How many lines in the data below contain the string "Open"? Case counts, and the reply should be the number alone.

━━━━━ Input

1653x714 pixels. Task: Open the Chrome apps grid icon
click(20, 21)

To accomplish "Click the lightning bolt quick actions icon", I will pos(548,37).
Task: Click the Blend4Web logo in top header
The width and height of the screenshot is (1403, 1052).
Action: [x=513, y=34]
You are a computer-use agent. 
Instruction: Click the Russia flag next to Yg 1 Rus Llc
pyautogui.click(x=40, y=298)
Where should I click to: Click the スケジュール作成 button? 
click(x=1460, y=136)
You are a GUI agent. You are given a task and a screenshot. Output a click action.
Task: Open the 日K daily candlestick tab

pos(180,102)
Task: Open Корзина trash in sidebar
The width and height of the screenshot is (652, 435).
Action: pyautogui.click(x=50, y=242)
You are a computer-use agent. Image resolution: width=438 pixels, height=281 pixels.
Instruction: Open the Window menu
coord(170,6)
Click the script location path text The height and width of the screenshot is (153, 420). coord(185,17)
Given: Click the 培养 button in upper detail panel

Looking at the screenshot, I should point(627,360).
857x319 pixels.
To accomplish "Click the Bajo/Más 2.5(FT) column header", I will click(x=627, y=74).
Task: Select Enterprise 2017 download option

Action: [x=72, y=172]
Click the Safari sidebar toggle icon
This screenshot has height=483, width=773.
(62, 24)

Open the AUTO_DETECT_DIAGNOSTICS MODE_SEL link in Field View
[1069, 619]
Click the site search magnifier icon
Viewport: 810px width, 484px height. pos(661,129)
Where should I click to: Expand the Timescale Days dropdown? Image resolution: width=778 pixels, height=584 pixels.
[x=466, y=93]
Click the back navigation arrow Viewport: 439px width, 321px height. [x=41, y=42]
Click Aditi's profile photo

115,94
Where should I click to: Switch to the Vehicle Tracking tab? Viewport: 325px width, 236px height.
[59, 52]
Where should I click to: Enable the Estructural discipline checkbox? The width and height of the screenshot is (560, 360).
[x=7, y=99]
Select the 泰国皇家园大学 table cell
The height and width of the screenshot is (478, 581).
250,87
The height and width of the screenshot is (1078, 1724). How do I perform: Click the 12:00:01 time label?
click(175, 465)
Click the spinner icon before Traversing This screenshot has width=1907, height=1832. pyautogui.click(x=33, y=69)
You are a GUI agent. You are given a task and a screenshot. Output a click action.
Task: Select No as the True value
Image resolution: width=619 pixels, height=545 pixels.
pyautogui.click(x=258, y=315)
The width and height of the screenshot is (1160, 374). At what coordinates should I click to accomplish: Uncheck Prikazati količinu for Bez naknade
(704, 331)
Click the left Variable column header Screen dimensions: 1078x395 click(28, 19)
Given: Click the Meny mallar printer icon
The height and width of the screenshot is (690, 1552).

━━━━━━━━━━

== Solution to this exercise ==
5